All that is written here is an understanding. A limited understanding, pieced together from broken memories, old notes and much supposition. Who knows? It may be completely mistaken, represent partial truths, or be more or less true. Sad to say, I was never given the honour of an explanation.
As far as I know, those events began the day a girl who walked home in the same direction as me got her protectors. I earned my humiliation that day with just a few strokes of a fountain pen on watercolour paper — an idiotic, childlike letter asking if she would be my friend. I started that day optimistically and went home feeling suicidal.
That was the day she transformed from a loner like me — always on the periphery, always walking ten metres ahead — to one flanked by watchful young men who demanded she sit amongst them. We might ask ourselves today, “Did that girl need protectors?” For she seemed thoroughly modern, independent. But such was the racism and parochialism of her defenders, always ready to defend the honour of a beige girl, whether that was her world or not.
My humiliation was total, but worse still, I had unwittingly wandered into a world I didn’t know existed. From that day forth, every non-white girl in the college would be defended against me, suddenly cast as a predator to be vanquished. Which was odd, because I was just a nerd trying to make friends with someone I thought was lonely like me.
The narrative grew. A fuss erupted when I helped two Bosnian refugee students access college computers at our tutor’s request. Simple acts of kindness became suspect. By my second year, I found myself studying alongside two girls who seemed to know every detail of those events I desperately wanted to forget. One, I later learned, was the sister of that girl’s primary defender.
My confusion deepened when I defended one of these girls from my friends’ mockery of her appearance. They could only interpret this as attraction, not basic human decency. This became their endless joke until I nearly believed it myself — despite knowing she despised me, despite not realising her brother was the self-appointed guardian of every young woman’s honour.
Reality began to blur. In the company of two friends, the girl seemed intent on destroying me. With another, she transformed. Alone, there was that lingering gaze, not hostile at all. My emotionally immature mind couldn’t reconcile these versions of her.
One friend tried to wake me from this delusion. When I planned to speak to her after Easter break, having convinced myself I had nothing to lose, he intervened. That was the day I learned her brother would “snap my spine and break it into a hundred pieces” if I so much as said hello. My friend was adamant: this was no jest.

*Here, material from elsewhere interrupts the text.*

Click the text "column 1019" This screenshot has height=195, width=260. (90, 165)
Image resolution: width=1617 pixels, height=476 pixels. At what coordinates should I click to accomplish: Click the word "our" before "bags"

I walked away, but couldn’t forget. Months later, isolated in a Cambridge bedsit, it became my sole obsession. I had no cultural awareness, no understanding that she might have been promised to somebody, that she could have been married or engaged. I just took it personally and sank deeper into depression.
A year after his warning, that same friend decided to tell me everything. “She was an active participant,” he barked. Those gazes weren’t affection — they were bait, waiting for me to respond so karma could take its course. There was no love there; only hate.
This was hard to hear, especially as I’d just written twenty-six chapters chronicling my imagined version of her, crowned with a poem of praise. His account seemed implausible, yet he insisted on its truth. If only I had listened to “All That You Have Is Your Soul” on that cross-channel ferry, instead of “Matters of the Heart.”